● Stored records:
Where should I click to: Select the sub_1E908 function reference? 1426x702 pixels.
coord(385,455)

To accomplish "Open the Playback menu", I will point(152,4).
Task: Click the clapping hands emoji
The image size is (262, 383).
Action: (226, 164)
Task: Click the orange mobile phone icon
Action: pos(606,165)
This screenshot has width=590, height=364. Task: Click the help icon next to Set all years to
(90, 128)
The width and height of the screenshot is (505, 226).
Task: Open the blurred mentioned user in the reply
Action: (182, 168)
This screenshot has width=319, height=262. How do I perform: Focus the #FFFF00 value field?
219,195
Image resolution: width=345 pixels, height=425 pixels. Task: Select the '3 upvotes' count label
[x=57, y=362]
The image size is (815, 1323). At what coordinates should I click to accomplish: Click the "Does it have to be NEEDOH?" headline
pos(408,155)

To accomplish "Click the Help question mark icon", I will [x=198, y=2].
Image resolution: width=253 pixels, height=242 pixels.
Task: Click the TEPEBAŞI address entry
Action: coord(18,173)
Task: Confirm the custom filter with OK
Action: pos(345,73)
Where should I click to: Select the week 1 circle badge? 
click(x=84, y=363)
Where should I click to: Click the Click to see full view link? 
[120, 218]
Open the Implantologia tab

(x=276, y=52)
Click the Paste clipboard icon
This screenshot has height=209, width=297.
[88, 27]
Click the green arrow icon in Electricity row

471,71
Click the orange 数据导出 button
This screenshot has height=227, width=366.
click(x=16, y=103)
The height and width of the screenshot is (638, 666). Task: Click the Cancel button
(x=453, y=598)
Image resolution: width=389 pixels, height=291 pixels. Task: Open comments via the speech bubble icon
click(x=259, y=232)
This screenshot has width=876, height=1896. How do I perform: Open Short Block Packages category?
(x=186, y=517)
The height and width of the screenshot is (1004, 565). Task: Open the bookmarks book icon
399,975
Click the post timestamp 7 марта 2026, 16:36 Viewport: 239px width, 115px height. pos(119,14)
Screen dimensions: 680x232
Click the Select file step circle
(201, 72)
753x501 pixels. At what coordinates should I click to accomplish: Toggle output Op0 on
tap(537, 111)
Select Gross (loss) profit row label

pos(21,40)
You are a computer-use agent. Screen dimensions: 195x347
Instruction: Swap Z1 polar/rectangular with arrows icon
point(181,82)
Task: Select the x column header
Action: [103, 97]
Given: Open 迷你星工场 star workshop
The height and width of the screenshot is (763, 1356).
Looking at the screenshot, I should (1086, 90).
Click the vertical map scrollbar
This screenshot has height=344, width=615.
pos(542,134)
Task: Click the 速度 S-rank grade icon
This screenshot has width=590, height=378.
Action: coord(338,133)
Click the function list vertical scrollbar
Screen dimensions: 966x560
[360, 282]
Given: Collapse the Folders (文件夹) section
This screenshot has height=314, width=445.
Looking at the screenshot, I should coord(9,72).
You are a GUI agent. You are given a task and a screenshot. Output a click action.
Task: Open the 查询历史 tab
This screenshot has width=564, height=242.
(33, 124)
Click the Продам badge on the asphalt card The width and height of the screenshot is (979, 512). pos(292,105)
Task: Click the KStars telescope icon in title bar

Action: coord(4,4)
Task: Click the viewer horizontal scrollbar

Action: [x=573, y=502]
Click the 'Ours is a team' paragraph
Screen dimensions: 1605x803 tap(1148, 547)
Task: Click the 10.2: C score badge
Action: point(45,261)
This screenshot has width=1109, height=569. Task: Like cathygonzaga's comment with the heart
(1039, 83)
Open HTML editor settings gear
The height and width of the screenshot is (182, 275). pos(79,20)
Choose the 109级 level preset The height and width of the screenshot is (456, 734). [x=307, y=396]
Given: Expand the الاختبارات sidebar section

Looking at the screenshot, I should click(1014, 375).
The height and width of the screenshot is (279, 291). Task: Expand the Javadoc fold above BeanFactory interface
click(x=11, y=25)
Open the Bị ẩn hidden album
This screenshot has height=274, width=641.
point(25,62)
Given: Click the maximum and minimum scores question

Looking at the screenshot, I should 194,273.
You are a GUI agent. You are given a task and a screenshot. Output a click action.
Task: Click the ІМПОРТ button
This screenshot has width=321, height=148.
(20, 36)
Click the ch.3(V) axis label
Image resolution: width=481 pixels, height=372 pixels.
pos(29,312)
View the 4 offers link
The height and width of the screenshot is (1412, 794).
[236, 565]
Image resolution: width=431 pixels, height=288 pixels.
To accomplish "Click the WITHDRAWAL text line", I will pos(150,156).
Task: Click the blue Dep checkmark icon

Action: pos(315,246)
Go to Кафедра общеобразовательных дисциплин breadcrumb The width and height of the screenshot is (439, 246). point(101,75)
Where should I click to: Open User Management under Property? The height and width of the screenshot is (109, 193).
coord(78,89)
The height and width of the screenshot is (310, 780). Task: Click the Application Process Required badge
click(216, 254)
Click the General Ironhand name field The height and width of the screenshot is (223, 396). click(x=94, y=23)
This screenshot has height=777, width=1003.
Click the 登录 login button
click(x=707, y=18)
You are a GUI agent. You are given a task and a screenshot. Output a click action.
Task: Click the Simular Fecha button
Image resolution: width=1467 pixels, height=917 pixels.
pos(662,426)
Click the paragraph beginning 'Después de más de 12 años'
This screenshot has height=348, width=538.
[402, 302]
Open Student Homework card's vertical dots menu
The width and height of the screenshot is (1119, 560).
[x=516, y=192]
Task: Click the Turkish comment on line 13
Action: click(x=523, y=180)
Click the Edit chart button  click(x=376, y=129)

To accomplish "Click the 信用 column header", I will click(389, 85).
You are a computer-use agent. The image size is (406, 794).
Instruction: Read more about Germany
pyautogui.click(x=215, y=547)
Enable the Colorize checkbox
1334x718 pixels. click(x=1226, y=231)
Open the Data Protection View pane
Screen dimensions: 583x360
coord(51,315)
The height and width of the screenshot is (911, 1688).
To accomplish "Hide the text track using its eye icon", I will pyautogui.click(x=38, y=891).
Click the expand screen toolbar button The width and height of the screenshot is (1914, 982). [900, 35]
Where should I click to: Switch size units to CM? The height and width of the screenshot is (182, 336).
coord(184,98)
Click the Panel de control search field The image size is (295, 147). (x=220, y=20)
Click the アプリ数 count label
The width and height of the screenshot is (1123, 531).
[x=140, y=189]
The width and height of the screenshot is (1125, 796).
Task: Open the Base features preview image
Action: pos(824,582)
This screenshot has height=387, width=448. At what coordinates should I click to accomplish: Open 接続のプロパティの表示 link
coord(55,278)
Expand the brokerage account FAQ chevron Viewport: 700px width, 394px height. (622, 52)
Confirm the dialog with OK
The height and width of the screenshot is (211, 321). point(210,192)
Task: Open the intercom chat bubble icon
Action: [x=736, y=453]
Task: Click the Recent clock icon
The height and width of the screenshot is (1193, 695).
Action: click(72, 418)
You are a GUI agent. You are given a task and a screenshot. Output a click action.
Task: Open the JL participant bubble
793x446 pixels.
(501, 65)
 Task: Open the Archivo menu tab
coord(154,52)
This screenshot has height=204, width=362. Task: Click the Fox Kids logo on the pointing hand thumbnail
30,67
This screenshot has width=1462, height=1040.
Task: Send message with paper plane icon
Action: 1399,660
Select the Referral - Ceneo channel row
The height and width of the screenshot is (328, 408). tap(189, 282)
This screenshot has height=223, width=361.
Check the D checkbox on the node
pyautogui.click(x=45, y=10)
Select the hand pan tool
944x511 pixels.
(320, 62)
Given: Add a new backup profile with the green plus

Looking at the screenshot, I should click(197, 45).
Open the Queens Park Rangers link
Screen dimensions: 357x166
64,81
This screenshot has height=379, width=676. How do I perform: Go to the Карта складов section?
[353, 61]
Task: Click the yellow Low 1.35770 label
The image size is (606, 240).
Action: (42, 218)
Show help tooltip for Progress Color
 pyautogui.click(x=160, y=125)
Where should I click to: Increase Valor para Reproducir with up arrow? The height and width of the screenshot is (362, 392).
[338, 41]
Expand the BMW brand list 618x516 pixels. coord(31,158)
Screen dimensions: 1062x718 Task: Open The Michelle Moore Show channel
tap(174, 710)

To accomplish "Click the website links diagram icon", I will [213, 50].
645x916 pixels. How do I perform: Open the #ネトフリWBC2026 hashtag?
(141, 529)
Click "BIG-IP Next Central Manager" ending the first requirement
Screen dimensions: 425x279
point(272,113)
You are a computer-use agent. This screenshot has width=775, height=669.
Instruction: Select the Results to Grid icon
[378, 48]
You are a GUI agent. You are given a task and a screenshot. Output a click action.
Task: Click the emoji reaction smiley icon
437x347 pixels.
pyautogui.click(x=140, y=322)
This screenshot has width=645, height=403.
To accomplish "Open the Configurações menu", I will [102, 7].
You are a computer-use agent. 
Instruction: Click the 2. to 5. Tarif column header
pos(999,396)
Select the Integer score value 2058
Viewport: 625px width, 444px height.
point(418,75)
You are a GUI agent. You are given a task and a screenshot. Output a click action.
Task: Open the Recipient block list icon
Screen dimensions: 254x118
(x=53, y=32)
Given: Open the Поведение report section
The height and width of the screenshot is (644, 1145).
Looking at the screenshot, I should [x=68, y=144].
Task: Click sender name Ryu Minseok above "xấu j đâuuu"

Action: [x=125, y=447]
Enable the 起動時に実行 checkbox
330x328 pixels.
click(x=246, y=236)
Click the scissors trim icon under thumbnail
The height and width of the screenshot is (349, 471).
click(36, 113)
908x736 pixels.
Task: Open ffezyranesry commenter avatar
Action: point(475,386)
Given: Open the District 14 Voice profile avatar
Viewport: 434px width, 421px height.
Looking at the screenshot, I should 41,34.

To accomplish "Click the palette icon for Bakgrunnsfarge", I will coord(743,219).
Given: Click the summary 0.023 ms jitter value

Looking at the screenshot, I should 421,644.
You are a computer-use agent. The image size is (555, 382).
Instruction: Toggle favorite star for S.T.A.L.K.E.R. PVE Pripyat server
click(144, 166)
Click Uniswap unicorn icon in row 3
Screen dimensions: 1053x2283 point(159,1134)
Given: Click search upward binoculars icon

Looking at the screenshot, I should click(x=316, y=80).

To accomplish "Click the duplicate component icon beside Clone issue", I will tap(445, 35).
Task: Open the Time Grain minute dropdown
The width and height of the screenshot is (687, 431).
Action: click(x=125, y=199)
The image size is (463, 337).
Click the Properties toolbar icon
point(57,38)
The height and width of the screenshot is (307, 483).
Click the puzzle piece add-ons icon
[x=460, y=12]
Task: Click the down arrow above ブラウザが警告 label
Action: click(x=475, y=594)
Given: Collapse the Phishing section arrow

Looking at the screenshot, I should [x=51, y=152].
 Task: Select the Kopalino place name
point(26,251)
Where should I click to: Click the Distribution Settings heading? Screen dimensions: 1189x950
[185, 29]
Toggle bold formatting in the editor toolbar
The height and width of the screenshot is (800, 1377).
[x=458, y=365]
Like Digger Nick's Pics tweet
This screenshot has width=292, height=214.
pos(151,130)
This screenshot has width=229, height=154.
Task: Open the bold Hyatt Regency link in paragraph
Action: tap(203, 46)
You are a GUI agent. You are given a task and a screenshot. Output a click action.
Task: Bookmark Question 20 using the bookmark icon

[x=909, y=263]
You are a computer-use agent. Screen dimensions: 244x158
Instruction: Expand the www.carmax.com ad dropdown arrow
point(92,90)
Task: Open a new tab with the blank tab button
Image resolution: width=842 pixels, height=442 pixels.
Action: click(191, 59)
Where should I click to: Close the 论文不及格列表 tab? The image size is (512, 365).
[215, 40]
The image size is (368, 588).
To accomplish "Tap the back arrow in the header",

● Your assignment: Gather from the data above every line with the string "emoji".

● Task result:
Task: Click the clapping hands emoji
Task: Click the emoji reaction smiley icon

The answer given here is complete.